P.S. loving Jim Fang’s ‘the world is a series tokens’ perspective - if you push that thought to its conclusion, maybe superintelligence will be able to predict the future!
Sean Betts
2024-01-04 20:46:09 +0000 UTC
Oh yeah, I saw the Tencent thing. Seems like Apple is going to be facing some innovator’s dilemma soon…
solarapparition
2024-01-04 18:03:43 +0000 UTC
Nice, yah I've seen that one👍 Also check out AppAgent from Tencent released 2 weeks ago: https://appagent-official.github.io It can do some cool stuff like self exploration of GUIs, learn from human examples, and documenting what it learns for future reference which reminds me of Voyager. And I'm certain Andrej Karpathy is way beyond this internally at OpenAI (he created the original World of Bits agent benchmark in 2017).
Brian Crabtree
2024-01-04 17:18:16 +0000 UTC
So agreed that embodiment would be necessary to have the feedback needed for models to perform *physical* tasks. But to me, most knowledge work only really requires “digital” embodiment, as in, the ability to interact with and get feedback from the digital world. For example, if I had the ability to directly interact with my computer using code, I can perform every single part of my work as a software engineer without any physical body or feedback from the physical world, except maybe if there’s a power outage and I need to restart my machine.
I may just be biased because of my profession, but personally I think the most transformative aspects of gen AI will happen long before embodiment. Or, you know, a few years before.
solarapparition
2024-01-04 15:49:06 +0000 UTC
If you haven’t yet, check out Self Operating Computer: https://github.com/OthersideAI/self-operating-computer
Still in very early phase, but already capable of some rudimentary things along those lines.
solarapparition
2024-01-04 15:34:05 +0000 UTC
Excellent video.
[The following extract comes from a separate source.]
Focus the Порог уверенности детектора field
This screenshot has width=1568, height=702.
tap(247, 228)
Tesla certainly looks to be the furthest ahead. The fluidity of movement in the Gen 2 Optimus arm's and hand is quite remarkable! If you watch all of the Tesla Optimus videos back to back you'll see they have made incredible progress in a short amount of time. In recent months they have been hiring people to work specifically on this during the night shift in their factories. That means their AI/Robots teams are likely working on developing Optimus 24 hours a day, 7 days a week. Elon Musk has repeatedly said that Tesla is a AI/Robotics company that currently makes cars. My prediction is that within 5 years they will be producing as many Robots as cars. It really looks like Tesla entends to use the Optimus robot to help drive down the cost of their next generation car so that they can finally produce a compelling electric cars that sell for less then $25k.
Jeff Thom
2024-01-04 15:29:57 +0000 UTC
If current AI systems can pilot a robot hand to spin a pen at superhuman levels, how far are we from AI systems that can pilot Chrome and Windows to control webpages and software at superhuman levels? Because, for this decade at least, an AGI that can pilot a mouse and keyboard is more valuable than an AGI that can pilot a robot. Why? Because the quantity of AI-pilotable robots is tiny and bottlenecked while the quantity of AI-pilotable VMware sessions is basically infinite and only bottlenecked by data center allocation and capacity. So I'm keeping my eye on advancements in GUI manipulation because unlocking that capability is like spawning a billion remote knowledge workers who all instantly get smarter with each new frontier model release.
Brian Crabtree
2024-01-04 12:28:43 +0000 UTC
A perfect way to start my morning, thank you! Practical robots with general reasoning capabilities would be a very big deal in my industry, looking forward to seeing what’s next!